Figures obtained by the BBC, and collected by Glenigan, show the amount of construction taking place on green belt land across England has increased significantly.

According to the data, in 2009-10 planning permission was granted for 2,258 homes. In 2014-15 the figure increased to 11,977. The number of approvals doubled in the last year alone.

Greenbelt land was created in a bid to prevent urban sprawl and to stop neighbouring towns from merging into one another. Across England there are 14 green belts, spanning 13 per cent of the total land.

Under the current policy, green belt land is only to be built on in “exceptional circumstances”. However, the current shortage of homes has pushed many local authorities to turn green belt sites over to developers.

The Campaign to Protect Rural England (CPRE) said Hertfordshire, one of the areas feeling significant pressure for new homes, has already seen 34,000 homes proposed on green belt sites.
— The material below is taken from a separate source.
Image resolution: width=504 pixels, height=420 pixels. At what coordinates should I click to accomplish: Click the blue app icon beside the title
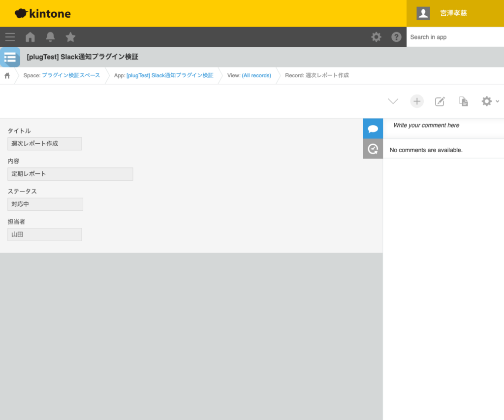(x=10, y=57)
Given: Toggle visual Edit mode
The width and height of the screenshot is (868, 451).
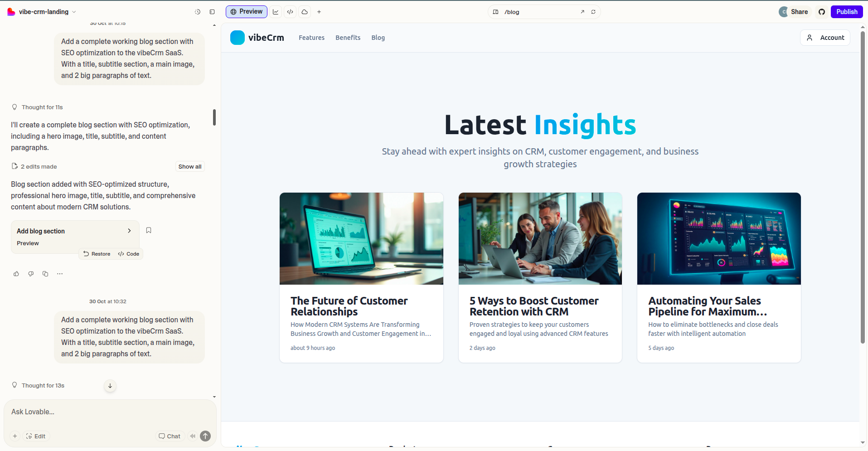Looking at the screenshot, I should click(36, 436).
An additional 10,000 waiting in the wings.

Hertfordshire CPRE’s Kevin Fitzgerald said: “We are getting continual statements by government ministers, correspondence from government departments to various bodies like to us saying it is their determination to protect the green belt and the wider countryside.

“But, nevertheless, throughout our county, our planning authorities are coming out with these proposals for quite major development.”
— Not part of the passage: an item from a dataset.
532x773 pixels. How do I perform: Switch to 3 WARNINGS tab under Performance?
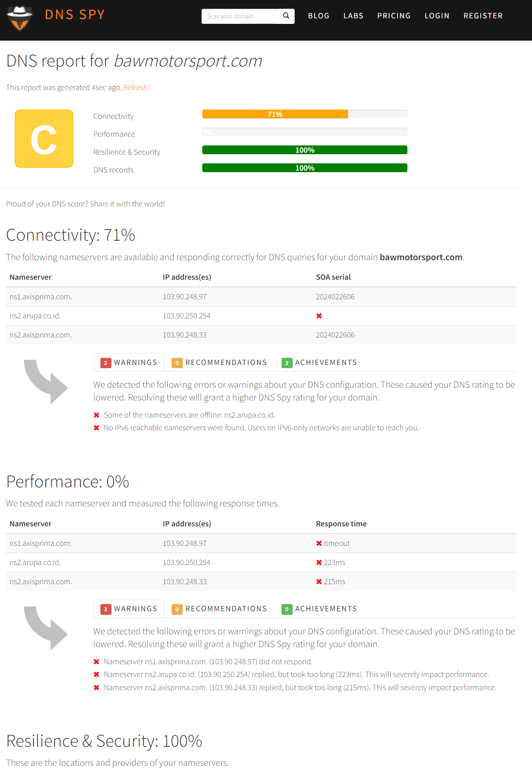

Housing and Planning Minister Brandon Lewis said local authorities have the responsibility to decide how to use green belt land. He said: “Greenbelt is something that has been there to give a strategic protection to those green lungs.

“We have outlined what local areas need to do if they want to go through a review of their green belt.

“It is very much a matter of those local authorities. They are the best placed people locally, democratically accountable locally, to decide where is the right location for any development.”

Professor Paul Cheshire from the London School of Economics said the green belt was misunderstood.

“You only need a tiny amount of the least environmentally-attractive green belt to solve the housing land shortage for generations to come, whereas Areas of Outstanding Natural Beauty and National Parks do provide huge benefit.”

A survey of Local Planning Authorities by Natural England found 37 per cent had housing allocations in or around Areas of Outstanding Natural Beauty (AONB). This totals 30,000 homes within the boundaries and another 20,000 just outside.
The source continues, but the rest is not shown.